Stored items
>>>

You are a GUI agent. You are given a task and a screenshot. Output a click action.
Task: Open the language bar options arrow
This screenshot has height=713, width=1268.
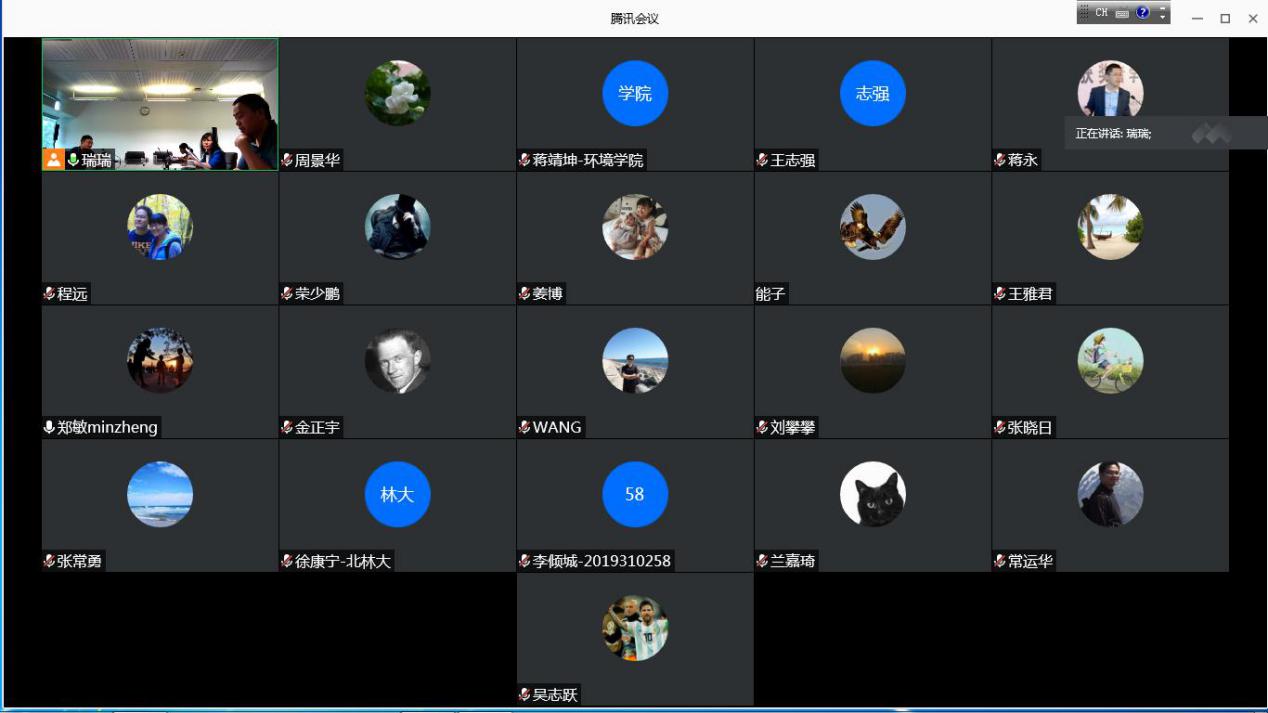[x=1162, y=16]

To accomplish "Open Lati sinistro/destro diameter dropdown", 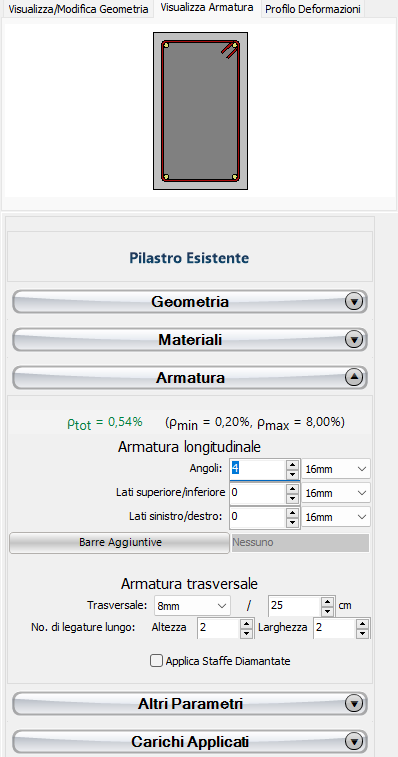I will click(x=336, y=517).
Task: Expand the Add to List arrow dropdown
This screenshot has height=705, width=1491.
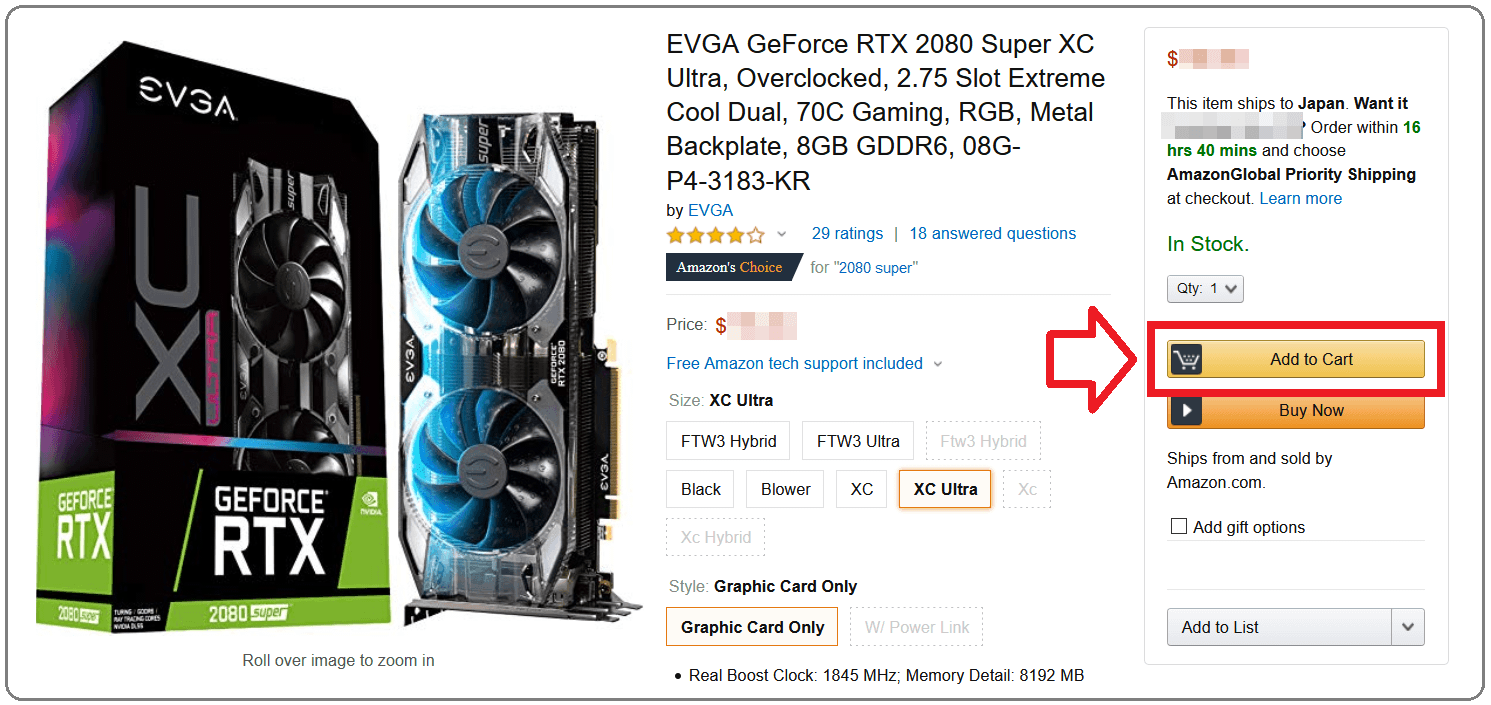Action: point(1408,627)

<<<

# TASK GOAL
Where pictures appear, omit them, and transcribe exactly, with nothing else, the lines from the line with "Task: Expand the Add to List arrow dropdown" through the final line of the records above, both ends included.

# ANSWER SPACE
Task: Expand the Add to List arrow dropdown
This screenshot has height=705, width=1491.
Action: point(1408,627)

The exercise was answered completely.